(DATA UNDER STUDY begins)
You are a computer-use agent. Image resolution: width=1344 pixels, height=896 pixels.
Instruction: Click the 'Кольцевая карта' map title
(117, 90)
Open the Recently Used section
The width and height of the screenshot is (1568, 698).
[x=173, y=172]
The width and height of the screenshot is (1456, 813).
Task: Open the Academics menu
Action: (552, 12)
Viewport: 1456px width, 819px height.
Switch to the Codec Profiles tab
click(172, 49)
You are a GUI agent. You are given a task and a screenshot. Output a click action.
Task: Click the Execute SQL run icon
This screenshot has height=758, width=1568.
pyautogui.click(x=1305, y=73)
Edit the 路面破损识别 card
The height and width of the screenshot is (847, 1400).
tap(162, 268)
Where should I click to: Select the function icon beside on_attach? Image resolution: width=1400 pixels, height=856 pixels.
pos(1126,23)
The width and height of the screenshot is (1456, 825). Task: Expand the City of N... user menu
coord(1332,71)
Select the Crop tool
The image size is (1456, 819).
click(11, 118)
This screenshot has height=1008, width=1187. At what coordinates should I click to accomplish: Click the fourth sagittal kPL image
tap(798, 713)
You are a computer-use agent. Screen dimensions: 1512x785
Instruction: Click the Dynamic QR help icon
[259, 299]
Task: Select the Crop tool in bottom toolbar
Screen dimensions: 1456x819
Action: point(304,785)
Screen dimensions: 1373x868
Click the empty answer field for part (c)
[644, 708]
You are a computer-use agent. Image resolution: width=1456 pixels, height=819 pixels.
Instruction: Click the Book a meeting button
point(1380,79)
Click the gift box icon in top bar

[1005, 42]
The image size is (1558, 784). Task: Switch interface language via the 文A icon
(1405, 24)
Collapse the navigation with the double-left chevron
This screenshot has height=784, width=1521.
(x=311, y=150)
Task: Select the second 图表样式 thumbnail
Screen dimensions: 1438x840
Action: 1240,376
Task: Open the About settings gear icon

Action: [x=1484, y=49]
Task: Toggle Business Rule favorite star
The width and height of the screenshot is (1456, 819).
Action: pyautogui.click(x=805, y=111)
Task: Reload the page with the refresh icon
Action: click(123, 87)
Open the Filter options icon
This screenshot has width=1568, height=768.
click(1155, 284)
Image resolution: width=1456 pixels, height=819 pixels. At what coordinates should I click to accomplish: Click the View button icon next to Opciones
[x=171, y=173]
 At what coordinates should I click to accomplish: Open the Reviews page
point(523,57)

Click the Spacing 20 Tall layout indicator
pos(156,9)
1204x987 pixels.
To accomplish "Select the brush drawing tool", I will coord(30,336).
(DATA UNDER STUDY ends)
§ WORK REQUEST:
Return each line of the data that contains the string "agent".

§ ANSWER SECTION:
You are a computer-use agent. Image resolution: width=1344 pixels, height=896 pixels.
You are a GUI agent. You are given a task and a screenshot. Output a click action.
You are a computer-use agent. Screen dimensions: 1512x785
You are a computer-use agent. Image resolution: width=1456 pixels, height=819 pixels.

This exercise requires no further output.